Fiona scowled and squeezed the bridge of her nose between her finger and thumb. “I know. It all made perfect sense when I left the message, but now…Well, I don’t know if I’m overreacting.”

Fiona this distracted was too unfamiliar an experience for Steve to take lightly. “Let’s hear it,” he said. “Then we can both decide.”

She nodded. “Makes as much sense as anything else. I woke up in the middle of the night. You know, the way I do sometimes. No obvious reason, but I couldn’t get back to sleep. So I went upstairs to surf the web for a while, and I ended up in a chat room where people were discussing the Jane Elias murder.

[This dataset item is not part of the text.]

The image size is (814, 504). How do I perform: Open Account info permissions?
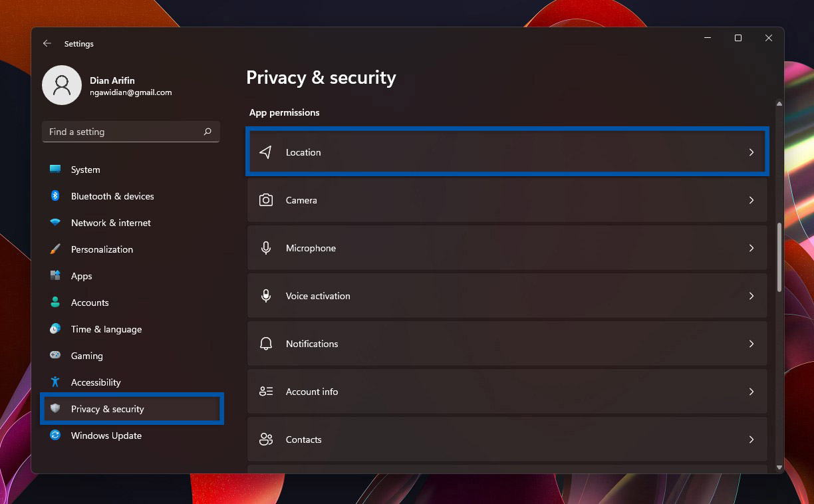[507, 392]
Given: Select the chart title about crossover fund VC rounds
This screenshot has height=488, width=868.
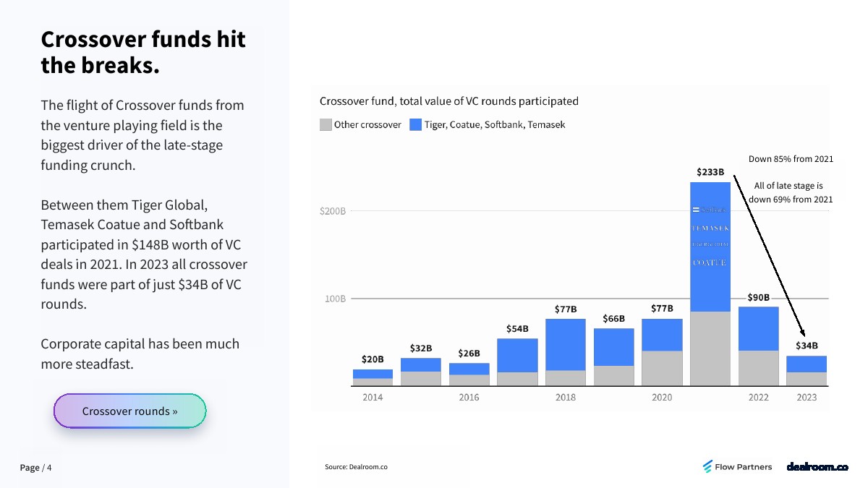Looking at the screenshot, I should coord(448,101).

And the general consensus seemed to be that the Garda have arrested the wrong man.”

Fiona took a deep breath. “Now, I know you have a fairly low opinion of the kind of people who hang around in news groups in the middle of the night in cyberspace, but a couple of the people who had posted actually know this guy and they’re saying he just doesn’t have what it takes to plan or to carry out so complex a scheme. Now, if the police do have the wrong man and if Jane’s murder was nothing to do with her relationship with her Garda Siochana lover, then logic suggests that the same person might have murdered Jane Elias and Drew Shand.”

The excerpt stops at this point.